··· Text excerpt ···

We thought Christian Bale was fine as John Connor.  The character was mostly one note, but we didn’t see that as Bale’s fault.  Far more complex, and thus more interesting to both of us, was the character of Marcus Wright, ably portrayed by Sam Worthington.  Marcus awakens after an explosion not knowing where he is or what’s going on and sets out to see if he can find his family.  Marcus soon encounters John Connor (a believable and sympathetic Anton Yelchin, fresh from his appearance as Chekov in Star Trek) and a little girl who seems to have a sixth sense about the Terminators.

As Marcus travels, we begin to realize he’s doing things no ordinary guy, such as he is when we meet him at the film’s beginning, could possibly do.  He was on Death Row and signed his body over for research, so we suspected from the beginning that he was a Terminator.  But he doesn’t.  Even when confronted with the proof, he doesn’t want to believe it. All his thoughts, motivations, and feelings are human, but his body isn’t.  And he comes to hate that fact.

The boy and I both felt the filmmakers missed a great opportunity.  When Marcus awakens in SkyNet custody, he readily throws off the machine’s control.  Seeing him struggle against it, with his humanity ultimately triumphing, would have made a wonderful, conflicted scene.  Maybe it ended up in a cutting bin or something, but we felt its lack.

Especially at the end of the movie, when the filmmakers attempted to make a somewhat garbled point about the strength of the human heart over the logic and power of the machine, that conflict would’ve tied into the movie’s theme nicely.  And one of our gripes was, if the measure of humanity is the strength of the human heart, what does it say if John Connor’s is failing?  The ending voiceover sounded great, but the actions in the film undercut it, at least for us.  We found Marcus’s struggle against the truth and his eventual acceptance of it the most powerful elements in the film.  More than anything else, that part of the story engaged us.

··· Data ···

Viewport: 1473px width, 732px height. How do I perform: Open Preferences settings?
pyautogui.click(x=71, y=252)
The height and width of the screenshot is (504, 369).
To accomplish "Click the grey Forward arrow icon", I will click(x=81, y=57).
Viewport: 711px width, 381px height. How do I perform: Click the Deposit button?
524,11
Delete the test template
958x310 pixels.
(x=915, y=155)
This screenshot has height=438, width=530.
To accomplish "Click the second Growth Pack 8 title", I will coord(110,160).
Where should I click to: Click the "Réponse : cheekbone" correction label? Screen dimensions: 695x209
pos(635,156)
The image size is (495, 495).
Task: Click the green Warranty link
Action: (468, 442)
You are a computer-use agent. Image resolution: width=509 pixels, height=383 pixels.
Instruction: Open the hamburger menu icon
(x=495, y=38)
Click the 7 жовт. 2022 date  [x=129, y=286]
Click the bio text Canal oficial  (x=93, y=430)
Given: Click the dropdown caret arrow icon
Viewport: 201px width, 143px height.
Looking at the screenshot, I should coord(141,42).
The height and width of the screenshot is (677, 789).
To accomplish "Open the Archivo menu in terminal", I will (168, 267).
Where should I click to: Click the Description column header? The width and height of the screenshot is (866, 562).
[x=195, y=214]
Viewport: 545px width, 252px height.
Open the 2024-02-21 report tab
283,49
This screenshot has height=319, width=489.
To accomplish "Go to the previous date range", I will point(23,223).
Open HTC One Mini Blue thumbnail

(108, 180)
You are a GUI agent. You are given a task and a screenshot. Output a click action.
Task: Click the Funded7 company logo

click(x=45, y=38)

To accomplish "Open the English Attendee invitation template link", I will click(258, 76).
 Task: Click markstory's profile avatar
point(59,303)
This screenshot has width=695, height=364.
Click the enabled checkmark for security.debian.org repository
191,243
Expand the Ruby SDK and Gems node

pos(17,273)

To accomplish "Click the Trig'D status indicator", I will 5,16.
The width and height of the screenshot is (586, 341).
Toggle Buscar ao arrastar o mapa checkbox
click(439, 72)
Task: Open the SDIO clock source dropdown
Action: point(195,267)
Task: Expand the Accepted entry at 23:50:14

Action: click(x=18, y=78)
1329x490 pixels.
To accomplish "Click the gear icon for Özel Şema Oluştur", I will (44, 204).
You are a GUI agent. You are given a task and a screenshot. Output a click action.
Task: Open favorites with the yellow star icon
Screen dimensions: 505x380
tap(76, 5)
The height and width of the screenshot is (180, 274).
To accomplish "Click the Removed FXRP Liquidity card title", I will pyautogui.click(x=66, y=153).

···

• Assignment 1: Copy the passage of the movie review starting with "As Marcus travels, we" and going on through "felt its lack.".
• Assignment 2: In the movie review, what did Marcus sign his body over for while he was on Death Row?

• Response box 1:
As Marcus travels, we begin to realize he’s doing things no ordinary guy, such as he is when we meet him at the film’s beginning, could possibly do.  He was on Death Row and signed his body over for research, so we suspected from the beginning that he was a Terminator.  But he doesn’t.  Even when confronted with the proof, he doesn’t want to believe it. All his thoughts, motivations, and feelings are human, but his body isn’t.  And he comes to hate that fact.

The boy and I both felt the filmmakers missed a great opportunity.  When Marcus awakens in SkyNet custody, he readily throws off the machine’s control.  Seeing him struggle against it, with his humanity ultimately triumphing, would have made a wonderful, conflicted scene.  Maybe it ended up in a cutting bin or something, but we felt its lack.

• Response box 2: For research.